Prevention of abomasitis centres on management of the risk factors.

  • Lower the osmolality in the abomasum: Meeting the energy requirements of the calf and not providing excess fermentable carbohydrates in feeds. Not only will high-concentrate feeds provide an ideal (high osmolality) environment for pathogenic bacteria to colonise, but it will also cost more to the producer. Providing continuous access to clean, fresh water means calves can easily dilute abomasal contents and, therefore, reduce osmolality while maintaining good hydration status.
  • Increased frequency of feeding and decreased volume: Ideally, calves should be fed three to four times a day – this will ensure volumes inside the abomasum do not cause distention and are emptied more frequently.
  • Colostrum, colostrum, colostrum: Calves must receive sufficient levels of colostrum within the first 24 hours of life. Failure of passive transfer (less than 10g/L maternal antibodies) will lead to a stunted immunity and high susceptibility to infectious diseases, including abomasitis.
  • Slow transitions: When substituting calves from milk-to-milk replacer, it is beneficial to slowly change the ratios until calves are only on the replacer.
  • Hygiene and environmental contamination: Feeding tubes should be thoroughly disinfected before and after tubing any animal. Clostridium species are ubiquitous in the environment and can easily be transmitted via soiled fomites. Introduction of these bacteria into an immunologically naive calf highly precludes to development of abomasitis.

Treatment

If presented with a sick calf showing the clinical signs of abomasitis, prognosis should be guarded. However, a few steps can be taken to increase a calf’s chances of survival:

  • Correction of dehydration levels should be done with IV fluids.
  • Oral and systemic antibiotics (penicillins) for treatment of Gram-positive Clostridium species and Sarcina-like bacteria.
  • Skip one milk feed/don’t feed for 12 hours. This is to stop adding more fermentable carbohydrate into an already compromised, high-osmolality environment. Note that water should be available to sick animals at all times.
  • Sedate and roll the calf on to its back, then use a 16G needle or catheter to puncture the abdomen and allow gas to escape from a bloated abomasum (much like correcting a left-displaced abomasum using the Grymer-Sterner technique) in severely bloated cases.

Summary

Abomasitis and abomasal bloat share common steps in their development:

  • Excess fermentable carbohydrates allow pathogenic bacterial colonisation.
  • Fermentation and toxin production by pathogenic bacteria.
  • Irritation from the toxins leads to damaged mucosa, or abomasitis with or without ulceration.
  • Bacterial fermentation leads to large volumes of gas production.
  • Distention of the abomasum reduces functionality and contents remain in the lumen.
  • Eructation ability is compromised due to reduced abomasal function, leading to an increased severity of bloat.
  • Calf death due to a combination of haemorrhage, sepsis, dehydration, malnutrition and bloat.

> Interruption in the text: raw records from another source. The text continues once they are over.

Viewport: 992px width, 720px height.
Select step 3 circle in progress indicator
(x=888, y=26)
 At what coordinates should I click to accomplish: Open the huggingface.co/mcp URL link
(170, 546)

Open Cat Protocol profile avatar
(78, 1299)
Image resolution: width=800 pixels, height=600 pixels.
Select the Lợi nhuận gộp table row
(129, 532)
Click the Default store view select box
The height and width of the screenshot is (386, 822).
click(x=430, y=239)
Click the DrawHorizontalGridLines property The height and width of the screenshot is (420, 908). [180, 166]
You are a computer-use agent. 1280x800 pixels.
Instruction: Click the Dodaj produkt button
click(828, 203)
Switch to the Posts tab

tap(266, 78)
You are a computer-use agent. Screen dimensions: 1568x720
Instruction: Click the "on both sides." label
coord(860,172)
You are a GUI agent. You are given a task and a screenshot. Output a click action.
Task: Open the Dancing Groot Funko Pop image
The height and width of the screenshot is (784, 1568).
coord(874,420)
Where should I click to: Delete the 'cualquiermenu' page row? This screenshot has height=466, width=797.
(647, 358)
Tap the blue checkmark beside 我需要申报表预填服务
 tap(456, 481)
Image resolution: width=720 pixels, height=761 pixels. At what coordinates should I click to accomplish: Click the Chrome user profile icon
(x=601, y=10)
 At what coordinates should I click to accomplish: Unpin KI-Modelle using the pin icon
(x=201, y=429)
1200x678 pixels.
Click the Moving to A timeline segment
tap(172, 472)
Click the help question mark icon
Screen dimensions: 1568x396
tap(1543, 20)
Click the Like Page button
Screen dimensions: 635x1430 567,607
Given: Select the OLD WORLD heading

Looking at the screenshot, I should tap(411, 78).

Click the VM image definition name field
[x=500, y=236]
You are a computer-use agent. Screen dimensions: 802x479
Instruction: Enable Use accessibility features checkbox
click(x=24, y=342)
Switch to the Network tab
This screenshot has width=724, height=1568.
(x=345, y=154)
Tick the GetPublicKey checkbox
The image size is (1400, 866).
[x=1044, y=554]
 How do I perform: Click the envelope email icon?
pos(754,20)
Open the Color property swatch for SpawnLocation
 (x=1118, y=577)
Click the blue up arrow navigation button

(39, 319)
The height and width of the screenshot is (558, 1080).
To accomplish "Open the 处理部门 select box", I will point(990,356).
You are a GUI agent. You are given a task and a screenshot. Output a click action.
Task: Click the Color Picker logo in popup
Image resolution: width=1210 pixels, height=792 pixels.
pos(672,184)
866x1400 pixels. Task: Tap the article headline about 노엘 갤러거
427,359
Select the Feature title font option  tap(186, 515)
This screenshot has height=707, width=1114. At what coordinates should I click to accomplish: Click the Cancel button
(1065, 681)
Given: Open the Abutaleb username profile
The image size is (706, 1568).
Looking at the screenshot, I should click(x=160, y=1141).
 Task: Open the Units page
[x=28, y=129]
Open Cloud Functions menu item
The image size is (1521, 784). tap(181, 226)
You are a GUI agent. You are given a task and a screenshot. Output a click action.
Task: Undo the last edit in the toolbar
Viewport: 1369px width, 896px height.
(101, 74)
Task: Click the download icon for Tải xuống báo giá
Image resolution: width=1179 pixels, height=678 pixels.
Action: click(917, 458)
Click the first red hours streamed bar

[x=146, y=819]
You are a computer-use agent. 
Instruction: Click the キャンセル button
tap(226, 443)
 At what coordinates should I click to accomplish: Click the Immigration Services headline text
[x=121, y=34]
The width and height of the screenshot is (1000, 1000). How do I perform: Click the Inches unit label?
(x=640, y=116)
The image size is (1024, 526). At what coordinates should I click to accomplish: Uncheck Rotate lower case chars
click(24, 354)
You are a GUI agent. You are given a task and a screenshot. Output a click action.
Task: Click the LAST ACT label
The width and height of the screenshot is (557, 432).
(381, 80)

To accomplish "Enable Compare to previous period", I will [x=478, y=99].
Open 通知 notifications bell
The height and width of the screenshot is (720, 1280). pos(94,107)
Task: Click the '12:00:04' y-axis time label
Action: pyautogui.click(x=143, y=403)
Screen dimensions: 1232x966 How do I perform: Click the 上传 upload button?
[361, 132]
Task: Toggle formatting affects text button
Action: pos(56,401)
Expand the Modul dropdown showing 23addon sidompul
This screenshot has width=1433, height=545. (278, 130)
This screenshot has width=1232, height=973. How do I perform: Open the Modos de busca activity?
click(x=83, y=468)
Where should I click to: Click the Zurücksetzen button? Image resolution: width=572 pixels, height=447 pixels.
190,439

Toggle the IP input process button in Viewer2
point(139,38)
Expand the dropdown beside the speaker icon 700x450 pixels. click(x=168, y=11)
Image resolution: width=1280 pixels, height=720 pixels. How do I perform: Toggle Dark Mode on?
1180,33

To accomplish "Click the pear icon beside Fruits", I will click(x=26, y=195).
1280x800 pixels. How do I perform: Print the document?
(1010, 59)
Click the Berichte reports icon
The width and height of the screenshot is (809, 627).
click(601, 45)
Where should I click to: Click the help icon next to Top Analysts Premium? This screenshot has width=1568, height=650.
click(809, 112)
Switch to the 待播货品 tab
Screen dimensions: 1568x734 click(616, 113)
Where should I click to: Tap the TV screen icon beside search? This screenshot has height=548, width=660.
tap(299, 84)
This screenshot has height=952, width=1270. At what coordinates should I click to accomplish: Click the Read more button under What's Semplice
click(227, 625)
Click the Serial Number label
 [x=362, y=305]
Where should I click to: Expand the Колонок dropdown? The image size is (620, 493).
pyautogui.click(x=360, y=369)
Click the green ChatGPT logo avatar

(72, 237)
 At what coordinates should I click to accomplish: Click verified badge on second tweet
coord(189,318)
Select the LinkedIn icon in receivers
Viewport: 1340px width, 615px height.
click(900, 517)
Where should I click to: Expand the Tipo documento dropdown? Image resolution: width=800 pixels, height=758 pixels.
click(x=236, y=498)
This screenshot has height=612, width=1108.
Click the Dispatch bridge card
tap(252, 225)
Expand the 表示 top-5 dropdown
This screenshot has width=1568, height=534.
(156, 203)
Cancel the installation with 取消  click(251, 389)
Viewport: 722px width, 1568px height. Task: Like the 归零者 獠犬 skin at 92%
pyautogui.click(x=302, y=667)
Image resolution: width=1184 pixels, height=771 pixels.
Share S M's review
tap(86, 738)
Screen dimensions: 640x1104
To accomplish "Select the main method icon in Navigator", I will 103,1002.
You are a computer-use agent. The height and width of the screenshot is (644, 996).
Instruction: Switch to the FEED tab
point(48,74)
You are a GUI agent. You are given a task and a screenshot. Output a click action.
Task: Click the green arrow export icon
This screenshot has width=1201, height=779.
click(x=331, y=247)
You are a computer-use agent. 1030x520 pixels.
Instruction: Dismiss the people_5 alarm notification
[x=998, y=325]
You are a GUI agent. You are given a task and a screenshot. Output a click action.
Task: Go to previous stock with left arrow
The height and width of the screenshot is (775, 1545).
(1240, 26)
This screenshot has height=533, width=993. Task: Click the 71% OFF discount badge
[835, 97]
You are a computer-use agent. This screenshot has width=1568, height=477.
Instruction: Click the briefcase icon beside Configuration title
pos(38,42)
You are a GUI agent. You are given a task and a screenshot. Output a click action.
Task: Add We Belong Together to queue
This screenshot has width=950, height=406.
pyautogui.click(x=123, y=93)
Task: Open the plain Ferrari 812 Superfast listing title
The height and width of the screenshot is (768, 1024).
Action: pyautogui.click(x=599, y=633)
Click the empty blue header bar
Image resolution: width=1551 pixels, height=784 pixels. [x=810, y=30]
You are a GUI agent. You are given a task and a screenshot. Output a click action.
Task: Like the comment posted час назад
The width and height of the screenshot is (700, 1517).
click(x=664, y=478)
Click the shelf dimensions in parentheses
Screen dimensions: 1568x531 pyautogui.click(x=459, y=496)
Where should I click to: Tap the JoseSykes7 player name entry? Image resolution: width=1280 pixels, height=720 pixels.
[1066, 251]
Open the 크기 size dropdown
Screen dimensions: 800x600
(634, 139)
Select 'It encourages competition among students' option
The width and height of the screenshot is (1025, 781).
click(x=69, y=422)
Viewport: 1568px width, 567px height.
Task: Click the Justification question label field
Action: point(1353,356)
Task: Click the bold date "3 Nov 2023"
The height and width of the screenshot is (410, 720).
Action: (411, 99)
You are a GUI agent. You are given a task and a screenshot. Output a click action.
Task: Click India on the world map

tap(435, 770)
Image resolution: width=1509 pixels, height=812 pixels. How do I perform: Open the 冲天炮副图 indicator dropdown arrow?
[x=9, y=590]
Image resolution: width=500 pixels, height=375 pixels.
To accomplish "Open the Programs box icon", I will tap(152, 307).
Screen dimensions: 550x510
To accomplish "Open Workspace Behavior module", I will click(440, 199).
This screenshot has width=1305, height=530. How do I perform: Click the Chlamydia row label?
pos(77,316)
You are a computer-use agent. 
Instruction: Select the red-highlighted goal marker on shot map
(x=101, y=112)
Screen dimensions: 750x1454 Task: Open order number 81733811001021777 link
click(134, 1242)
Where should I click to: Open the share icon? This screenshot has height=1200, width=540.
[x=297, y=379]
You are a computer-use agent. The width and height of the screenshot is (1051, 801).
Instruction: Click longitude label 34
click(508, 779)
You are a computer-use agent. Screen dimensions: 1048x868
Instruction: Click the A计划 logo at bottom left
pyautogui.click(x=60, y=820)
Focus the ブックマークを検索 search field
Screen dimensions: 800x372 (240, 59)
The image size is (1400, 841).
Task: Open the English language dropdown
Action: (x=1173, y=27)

The five main factors that can predetermine abomasitis are:

  • high abomasal osmolality
  • large-volume feeds
  • insufficient colostrum intake
  • rapid diet change
  • contaminated fomites
  • With regards to prevention and control:
  • Make sure oral rehydration therapy and milk replacers are at the correct concentration for the size of calf.
  • Avoid feeding large bolus of milk/milk replacers, especially by oesophageal tube.
  • Ensure adequate colostrum intake in the first 24 hours of life and avoid the use of pooled colostrum.
  • Gradually change diets from milk to milk replacer.